It’s undeniable that Gus Van Sant is currently enjoying something of a career renaissance after enduring the late Nineties in the wilds of declining critical approbation and varying commercial prospects. Yet, why does this filmmaker, whose work was ostensibly some of the most artistically viable during the most formative era of our film consciousness, and whose taste has seemingly evolved along with our own aesthetic refinements (we were discovering Béla Tarr around the same time that Van Sant was), leave so many of us so cold? Van Sant is an artist whose career has been more controversial than it would initially appear, whose genre-hopping has been tagged as opportunistic as often as visionary and whose aesthetic has been as malleable as putty—what better way to try and pierce the core of a wholly unique (if not wholly successful, in our eyes) oeuvre than with an in-depth symposium? So, despite the consternation, or at least bored eye-rolls, of some of our staff writers, we’ve forged ahead and devoted our 21st issue to Gus Van Sant.
Of course, Van Sant remains a passionate marking point for some (Travis Hoover, in his rich, intensely personal take on My Own Private Idaho; Michael Joshua Rowin and Sarah Silver, in their stunned appreciation of Last Days' inversion of the biopic mythos), yet more often than not, our writers have returned to his films to find that their luster has worn off, they have outgrown their usefulness as counterculture fetish objects (Drugstore Cowboy) and the dialogue between studio assignments (To Die For, Psycho, Finding Forrester) and personal statements (Gerry, Elephant) seems more like the desperate grasping of an artist unsure of whether to brush in watercolors or oils. Sometimes the films hold up (Mala Noche), while others remain misfires ill-conceived from the start (Even Cowgirls Get the Blues).
Van Sant's viability, in serious question after the one-two punch of feel-good frat brothers Good Will Hunting and Finding Forrester, has resurfaced following his “Death Trilogy” and his latest, Paranoid Park. With his newfound devotion to minimalist narratives and spare aesthetics, and his savvy selection of brilliant DPs (Harris Savides, Christopher Doyle), he is again a festival darling, his wayward Nineties dalliances seen by many as nothing more than the necessary compromises made on the way to artistic nirvana. But is this return to artistry an honest reclamation of a vision tarnished by work within the studio structure, or yet another in a series of calculated turns? The “Death” films are undeniably lovely, but has the “real” Gus Van Sant finally stood up?
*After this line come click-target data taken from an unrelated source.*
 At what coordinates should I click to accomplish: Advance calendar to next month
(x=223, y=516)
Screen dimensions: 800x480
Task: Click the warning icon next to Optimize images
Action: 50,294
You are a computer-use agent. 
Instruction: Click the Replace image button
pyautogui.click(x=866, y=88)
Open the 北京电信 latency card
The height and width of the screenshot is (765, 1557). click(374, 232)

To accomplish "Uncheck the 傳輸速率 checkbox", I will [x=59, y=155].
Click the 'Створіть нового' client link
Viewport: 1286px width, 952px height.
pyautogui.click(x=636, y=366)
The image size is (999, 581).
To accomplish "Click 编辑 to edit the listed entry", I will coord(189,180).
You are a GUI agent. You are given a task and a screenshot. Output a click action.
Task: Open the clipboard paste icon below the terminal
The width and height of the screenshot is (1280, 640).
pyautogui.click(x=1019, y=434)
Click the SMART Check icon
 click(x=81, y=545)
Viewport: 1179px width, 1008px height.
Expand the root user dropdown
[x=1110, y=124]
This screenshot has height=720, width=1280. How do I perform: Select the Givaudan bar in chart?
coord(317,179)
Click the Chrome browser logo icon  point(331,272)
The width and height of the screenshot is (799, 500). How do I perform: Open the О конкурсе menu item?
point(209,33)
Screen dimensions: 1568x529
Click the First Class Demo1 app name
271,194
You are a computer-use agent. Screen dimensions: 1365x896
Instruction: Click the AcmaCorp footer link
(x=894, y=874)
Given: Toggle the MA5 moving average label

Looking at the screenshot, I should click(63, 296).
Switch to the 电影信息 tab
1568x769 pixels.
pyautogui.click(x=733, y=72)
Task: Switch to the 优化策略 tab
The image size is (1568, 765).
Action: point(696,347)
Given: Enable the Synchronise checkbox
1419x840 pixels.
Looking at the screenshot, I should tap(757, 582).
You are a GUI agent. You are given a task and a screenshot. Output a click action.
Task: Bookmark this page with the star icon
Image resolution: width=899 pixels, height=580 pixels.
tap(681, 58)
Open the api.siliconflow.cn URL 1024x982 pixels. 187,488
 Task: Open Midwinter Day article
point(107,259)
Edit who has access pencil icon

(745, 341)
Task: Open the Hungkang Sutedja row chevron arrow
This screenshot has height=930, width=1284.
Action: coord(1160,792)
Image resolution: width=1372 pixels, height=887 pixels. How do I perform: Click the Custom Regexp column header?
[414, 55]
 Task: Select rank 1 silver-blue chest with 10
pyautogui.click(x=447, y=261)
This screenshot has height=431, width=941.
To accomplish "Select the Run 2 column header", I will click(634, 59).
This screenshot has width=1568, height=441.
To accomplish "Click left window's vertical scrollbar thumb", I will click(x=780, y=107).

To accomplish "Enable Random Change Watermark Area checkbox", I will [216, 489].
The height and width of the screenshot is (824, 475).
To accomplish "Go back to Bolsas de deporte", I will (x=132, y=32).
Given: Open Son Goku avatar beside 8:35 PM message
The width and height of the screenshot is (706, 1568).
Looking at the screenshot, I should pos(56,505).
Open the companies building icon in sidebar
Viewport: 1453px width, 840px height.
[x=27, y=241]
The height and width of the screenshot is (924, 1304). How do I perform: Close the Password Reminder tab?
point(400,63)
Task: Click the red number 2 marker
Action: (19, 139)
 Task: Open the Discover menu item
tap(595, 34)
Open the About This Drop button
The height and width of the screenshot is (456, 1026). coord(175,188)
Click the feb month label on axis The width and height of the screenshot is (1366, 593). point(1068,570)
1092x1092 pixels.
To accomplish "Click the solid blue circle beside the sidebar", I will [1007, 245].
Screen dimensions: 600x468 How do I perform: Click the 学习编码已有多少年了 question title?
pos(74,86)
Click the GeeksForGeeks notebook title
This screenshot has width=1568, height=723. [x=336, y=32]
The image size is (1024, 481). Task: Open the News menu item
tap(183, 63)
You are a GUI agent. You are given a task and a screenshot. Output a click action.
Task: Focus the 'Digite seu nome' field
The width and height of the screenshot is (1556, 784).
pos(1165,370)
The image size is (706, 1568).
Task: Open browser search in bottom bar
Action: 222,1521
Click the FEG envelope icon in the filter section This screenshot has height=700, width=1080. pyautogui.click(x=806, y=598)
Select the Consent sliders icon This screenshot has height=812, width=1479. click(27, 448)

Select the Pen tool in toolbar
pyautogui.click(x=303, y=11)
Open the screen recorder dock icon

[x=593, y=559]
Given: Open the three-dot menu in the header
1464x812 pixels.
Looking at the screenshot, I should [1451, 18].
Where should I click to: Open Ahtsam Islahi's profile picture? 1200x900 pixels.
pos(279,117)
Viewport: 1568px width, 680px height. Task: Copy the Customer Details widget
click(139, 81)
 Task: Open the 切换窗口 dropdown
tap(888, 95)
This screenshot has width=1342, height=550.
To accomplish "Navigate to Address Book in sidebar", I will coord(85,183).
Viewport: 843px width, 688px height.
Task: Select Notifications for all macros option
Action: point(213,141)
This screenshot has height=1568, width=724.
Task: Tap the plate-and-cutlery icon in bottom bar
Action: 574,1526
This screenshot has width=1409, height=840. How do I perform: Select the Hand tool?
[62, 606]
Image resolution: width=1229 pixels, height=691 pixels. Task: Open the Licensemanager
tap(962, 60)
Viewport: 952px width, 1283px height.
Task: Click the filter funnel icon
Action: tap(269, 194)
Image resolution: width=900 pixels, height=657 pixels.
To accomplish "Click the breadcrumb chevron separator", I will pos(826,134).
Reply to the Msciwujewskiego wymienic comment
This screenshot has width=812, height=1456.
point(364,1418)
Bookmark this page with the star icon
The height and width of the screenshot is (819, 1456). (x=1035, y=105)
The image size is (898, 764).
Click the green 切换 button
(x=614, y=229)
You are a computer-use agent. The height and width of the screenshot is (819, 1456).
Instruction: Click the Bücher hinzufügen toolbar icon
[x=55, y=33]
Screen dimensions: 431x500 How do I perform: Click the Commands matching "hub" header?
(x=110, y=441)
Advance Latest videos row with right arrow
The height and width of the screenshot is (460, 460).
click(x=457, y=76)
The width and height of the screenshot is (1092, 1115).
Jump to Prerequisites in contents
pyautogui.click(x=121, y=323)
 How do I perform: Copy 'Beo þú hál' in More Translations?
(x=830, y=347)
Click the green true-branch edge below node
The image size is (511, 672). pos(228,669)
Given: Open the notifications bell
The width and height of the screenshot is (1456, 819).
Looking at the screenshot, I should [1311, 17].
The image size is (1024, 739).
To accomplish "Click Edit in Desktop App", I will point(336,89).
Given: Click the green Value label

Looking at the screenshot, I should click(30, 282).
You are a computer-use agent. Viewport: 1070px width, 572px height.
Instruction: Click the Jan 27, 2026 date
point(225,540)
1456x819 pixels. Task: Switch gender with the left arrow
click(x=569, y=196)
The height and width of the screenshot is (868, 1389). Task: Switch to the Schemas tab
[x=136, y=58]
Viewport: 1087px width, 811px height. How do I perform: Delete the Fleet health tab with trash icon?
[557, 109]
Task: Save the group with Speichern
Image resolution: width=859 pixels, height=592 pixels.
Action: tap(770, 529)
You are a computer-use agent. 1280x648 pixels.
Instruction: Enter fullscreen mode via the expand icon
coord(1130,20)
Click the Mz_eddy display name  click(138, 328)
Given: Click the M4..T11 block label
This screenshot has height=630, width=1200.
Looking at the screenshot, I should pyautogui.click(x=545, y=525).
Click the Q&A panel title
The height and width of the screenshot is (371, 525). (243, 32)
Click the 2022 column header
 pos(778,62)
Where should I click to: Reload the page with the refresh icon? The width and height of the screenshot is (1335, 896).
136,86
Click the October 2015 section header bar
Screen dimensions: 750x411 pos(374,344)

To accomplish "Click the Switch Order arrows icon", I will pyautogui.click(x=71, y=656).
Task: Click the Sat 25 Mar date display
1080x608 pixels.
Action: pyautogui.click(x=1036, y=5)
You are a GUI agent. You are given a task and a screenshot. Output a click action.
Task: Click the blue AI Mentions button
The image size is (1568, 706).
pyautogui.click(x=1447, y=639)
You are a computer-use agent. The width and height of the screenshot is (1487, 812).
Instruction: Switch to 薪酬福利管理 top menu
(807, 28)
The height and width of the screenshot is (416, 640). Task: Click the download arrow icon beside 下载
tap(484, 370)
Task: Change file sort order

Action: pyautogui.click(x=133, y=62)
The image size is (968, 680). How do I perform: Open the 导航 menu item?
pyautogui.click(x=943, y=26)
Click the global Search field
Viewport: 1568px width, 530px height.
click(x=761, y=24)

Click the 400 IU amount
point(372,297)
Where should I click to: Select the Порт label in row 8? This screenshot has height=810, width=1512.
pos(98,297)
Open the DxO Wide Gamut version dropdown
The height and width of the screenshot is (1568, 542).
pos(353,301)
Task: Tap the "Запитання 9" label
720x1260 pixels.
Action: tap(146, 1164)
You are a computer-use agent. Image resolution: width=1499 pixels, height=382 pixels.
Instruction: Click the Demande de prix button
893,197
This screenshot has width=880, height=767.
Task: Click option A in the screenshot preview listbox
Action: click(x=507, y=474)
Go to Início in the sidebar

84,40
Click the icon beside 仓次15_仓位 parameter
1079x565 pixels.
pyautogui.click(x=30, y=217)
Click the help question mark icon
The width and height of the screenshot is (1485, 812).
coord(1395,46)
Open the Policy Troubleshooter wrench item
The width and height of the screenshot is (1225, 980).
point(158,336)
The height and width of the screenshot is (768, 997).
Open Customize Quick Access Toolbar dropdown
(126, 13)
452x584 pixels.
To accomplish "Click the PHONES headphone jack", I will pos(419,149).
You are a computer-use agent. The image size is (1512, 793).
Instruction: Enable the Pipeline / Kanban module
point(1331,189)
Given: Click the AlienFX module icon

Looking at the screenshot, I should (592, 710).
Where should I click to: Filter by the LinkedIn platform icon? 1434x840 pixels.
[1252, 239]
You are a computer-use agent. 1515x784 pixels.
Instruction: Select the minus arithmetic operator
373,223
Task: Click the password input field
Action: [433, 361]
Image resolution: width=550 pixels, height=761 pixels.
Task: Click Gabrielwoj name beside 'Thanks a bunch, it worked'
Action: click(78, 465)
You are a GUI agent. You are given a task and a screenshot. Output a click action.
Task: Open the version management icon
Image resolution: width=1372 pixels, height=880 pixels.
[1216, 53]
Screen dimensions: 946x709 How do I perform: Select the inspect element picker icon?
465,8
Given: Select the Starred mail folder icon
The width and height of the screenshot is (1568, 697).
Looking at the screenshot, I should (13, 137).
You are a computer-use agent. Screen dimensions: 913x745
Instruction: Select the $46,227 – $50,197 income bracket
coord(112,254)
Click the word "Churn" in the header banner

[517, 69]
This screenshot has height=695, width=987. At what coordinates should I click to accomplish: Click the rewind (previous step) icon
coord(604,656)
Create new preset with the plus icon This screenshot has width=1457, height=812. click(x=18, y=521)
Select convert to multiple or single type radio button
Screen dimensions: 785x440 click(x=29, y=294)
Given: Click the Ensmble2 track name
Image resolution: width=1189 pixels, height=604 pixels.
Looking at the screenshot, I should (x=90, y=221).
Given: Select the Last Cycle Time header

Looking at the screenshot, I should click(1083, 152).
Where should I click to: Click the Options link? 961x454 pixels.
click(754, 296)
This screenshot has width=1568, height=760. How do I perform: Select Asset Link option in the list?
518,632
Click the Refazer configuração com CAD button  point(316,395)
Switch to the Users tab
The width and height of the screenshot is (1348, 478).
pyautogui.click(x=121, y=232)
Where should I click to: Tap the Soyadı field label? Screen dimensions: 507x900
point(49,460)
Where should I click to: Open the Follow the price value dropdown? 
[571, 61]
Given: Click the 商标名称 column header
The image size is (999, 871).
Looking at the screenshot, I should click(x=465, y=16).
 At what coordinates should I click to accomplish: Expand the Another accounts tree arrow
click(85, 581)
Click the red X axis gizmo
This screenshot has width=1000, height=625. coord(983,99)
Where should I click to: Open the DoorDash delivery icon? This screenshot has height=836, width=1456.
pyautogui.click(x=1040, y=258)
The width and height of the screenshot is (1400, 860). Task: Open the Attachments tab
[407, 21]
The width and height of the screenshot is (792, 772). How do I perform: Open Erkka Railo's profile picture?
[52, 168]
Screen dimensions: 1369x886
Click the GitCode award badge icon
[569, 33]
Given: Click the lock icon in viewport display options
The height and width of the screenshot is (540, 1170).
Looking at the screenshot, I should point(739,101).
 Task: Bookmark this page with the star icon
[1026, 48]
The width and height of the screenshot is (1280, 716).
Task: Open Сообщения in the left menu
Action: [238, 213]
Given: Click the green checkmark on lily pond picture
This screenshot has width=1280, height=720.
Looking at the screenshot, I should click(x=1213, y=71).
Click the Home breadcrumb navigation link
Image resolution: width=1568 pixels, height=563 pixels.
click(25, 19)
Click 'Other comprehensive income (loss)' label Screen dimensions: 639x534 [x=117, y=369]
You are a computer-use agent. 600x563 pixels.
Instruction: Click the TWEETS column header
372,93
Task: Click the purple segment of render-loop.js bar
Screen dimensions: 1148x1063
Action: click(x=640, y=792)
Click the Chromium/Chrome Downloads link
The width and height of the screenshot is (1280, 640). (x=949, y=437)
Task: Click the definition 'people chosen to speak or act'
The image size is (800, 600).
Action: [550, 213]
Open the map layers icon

Yet to look at Van Sant's career monolithically, without taking his films apart one by one, does him, and film, a disservice. What do Elephant's exquisite compositions matter if we refuse to look at the implications of the film's sociopolitical opportunism in the wake of Columbine? Is Gerry's Euro-cinema cribbing not to be called out simply because there's nothing else like it in American cinema? Just because To Die For's (now dated) media satire often hits all the right targets, should we ignore its basic structural faults and muddled point of view? The things that Van Sant “does well” are the same things that limit him as an artist; yet at the same time, his struggle to define himself in the devouring world of American filmmaking has been exhilarating to watch. Where he's going we're not sure (his current dabbling in aural and visual abstraction could lead to even more radical art, or it could force him to re-embrace to the reliability of narrative), but even if we don't always like it, we'll always keep watching.